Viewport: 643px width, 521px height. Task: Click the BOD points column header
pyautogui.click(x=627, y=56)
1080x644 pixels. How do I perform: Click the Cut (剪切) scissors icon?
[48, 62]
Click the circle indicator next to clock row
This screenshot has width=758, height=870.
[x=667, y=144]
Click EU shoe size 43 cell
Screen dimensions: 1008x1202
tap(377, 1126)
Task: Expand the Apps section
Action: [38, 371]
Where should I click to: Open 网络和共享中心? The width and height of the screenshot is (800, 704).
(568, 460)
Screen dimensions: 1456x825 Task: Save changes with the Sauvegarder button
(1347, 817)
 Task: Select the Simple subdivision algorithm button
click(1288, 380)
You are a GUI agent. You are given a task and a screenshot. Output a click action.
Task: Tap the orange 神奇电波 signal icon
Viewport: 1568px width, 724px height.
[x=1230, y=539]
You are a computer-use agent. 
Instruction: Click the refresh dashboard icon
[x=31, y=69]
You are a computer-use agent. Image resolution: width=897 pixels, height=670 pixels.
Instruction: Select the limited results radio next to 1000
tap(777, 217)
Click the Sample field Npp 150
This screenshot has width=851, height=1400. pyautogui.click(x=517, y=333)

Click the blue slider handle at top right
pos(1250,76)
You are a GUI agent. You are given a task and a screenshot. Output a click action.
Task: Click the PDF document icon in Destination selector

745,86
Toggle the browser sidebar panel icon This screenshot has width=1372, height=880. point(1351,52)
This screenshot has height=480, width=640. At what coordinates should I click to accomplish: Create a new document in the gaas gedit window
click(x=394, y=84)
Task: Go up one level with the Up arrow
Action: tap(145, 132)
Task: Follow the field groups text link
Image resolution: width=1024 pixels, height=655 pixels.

**REQUIRED TASK**
Can you quote all of the entries above word for word, keeping every line as it appears?

**EXERCISE ANSWER**
Viewport: 643px width, 521px height. Task: Click the BOD points column header
pyautogui.click(x=627, y=56)
1080x644 pixels. How do I perform: Click the Cut (剪切) scissors icon?
[48, 62]
Click the circle indicator next to clock row
This screenshot has width=758, height=870.
[x=667, y=144]
Click EU shoe size 43 cell
Screen dimensions: 1008x1202
tap(377, 1126)
Task: Expand the Apps section
Action: [38, 371]
Where should I click to: Open 网络和共享中心? The width and height of the screenshot is (800, 704).
(568, 460)
Screen dimensions: 1456x825 Task: Save changes with the Sauvegarder button
(1347, 817)
 Task: Select the Simple subdivision algorithm button
click(1288, 380)
You are a GUI agent. You are given a task and a screenshot. Output a click action.
Task: Tap the orange 神奇电波 signal icon
Viewport: 1568px width, 724px height.
[x=1230, y=539]
You are a computer-use agent. 
Instruction: Click the refresh dashboard icon
[x=31, y=69]
You are a computer-use agent. Image resolution: width=897 pixels, height=670 pixels.
Instruction: Select the limited results radio next to 1000
tap(777, 217)
Click the Sample field Npp 150
This screenshot has width=851, height=1400. pyautogui.click(x=517, y=333)

Click the blue slider handle at top right
pos(1250,76)
You are a GUI agent. You are given a task and a screenshot. Output a click action.
Task: Click the PDF document icon in Destination selector

745,86
Toggle the browser sidebar panel icon This screenshot has width=1372, height=880. point(1351,52)
This screenshot has height=480, width=640. At what coordinates should I click to accomplish: Create a new document in the gaas gedit window
click(x=394, y=84)
Task: Go up one level with the Up arrow
Action: tap(145, 132)
Task: Follow the field groups text link
Image resolution: width=1024 pixels, height=655 pixels.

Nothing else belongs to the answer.